— START EXCERPTED PASSAGE —
The growth of the private detention industry has long been a subject of scrutiny. A recent eight-part series in the New Orleans Times-Picayune chronicled how more than half of Louisiana’s 40,000 inmates are housed in prisons run by sheriffs or private companies as part of a broader financial incentive scheme. The detention business goes beyond just criminal prisoners.

As a Huffington Post investigation pointed out last month, nearly half of all immigrant detainees are now held in privately run detention facilities. Just this week, the New York Times delved into lax oversight at industrial-sized but privately run halfway houses in New Jersey.

We’ve taken a look at some of the numbers associated with the billion-dollar and wide-ranging for-profit detention industry—and the two companies that dominate the market:

General Statistics:

1.6 million: Total number of state and federal prisoners in the United States as of December 2010, according to the Bureau of Justice Statistics

128,195: Number of state and federal prisoners housed in private facilities as of December 2010

37: Percent by which number of prisoners in private facilities increased between 2002 and 2009

217,690: Total federal inmate population as of May 2012, according to the Bureau of Prisons

27,970: Number of federal inmates in privately managed facilities within the Bureau of Prisons

33,330: Estimated size of detained immigrant population as of 2011, according to the US Department of Homeland Security

Corrections Corporation of America

66: Number of facilities owned and operated by Corrections Corporation of America, the country’s largest private prison company based on number of facilities

91,000: Number of beds available in CCA facilities across 20 states and the District of Columbia

$1.7 billion: Total revenue recorded by CCA in 2011

$17.4 million: Lobbying expenditures in the last 10 years, according to the Center for Responsive Politics

$1.9 million: Total political contributions from 2003 to 2012, according to the National Institute on Money in State Politics

$3.7 million: Executive compensation for CEO Damon T. Hininger in 2011

132: Recorded number of inmate-on-inmate assaults at CCA-run Idaho Correctional Center between September 2007 and September 2008

42: Recorded number of inmate-on-inmate assaults at the state-run Idaho State Correctional Institution in the same time frame (both prisons at the time held about 1,500 inmates)
— END EXCERPTED PASSAGE —
— START DATASET SECTION —
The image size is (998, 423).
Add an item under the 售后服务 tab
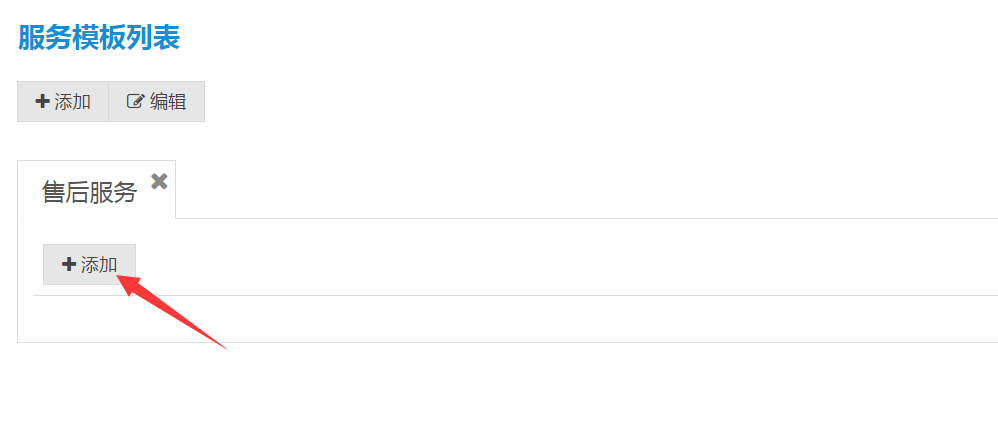(89, 264)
— END DATASET SECTION —
- THE TASKS -
a: Quote everything in the private prisons excerpt from "The growth of" down to "in New Jersey.".
b: Using the private prisons excerpt, answer these questions:
(i) How many state and federal prisoners were housed in private facilities as of December 2010?
(ii) What total revenue did Corrections Corporation of America record in 2011?
(iii) How many inmate-on-inmate assaults were recorded at the state-run Idaho State Correctional Institution in the same time frame as the Idaho Correctional Center figures?
The lines that come after the private prisons excerpt are from a separate source.

- EXERCISE RESPONSES -
a:
The growth of the private detention industry has long been a subject of scrutiny. A recent eight-part series in the New Orleans Times-Picayune chronicled how more than half of Louisiana’s 40,000 inmates are housed in prisons run by sheriffs or private companies as part of a broader financial incentive scheme. The detention business goes beyond just criminal prisoners.

As a Huffington Post investigation pointed out last month, nearly half of all immigrant detainees are now held in privately run detention facilities. Just this week, the New York Times delved into lax oversight at industrial-sized but privately run halfway houses in New Jersey.

b:
(i) 128,195
(ii) $1.7 billion
(iii) 42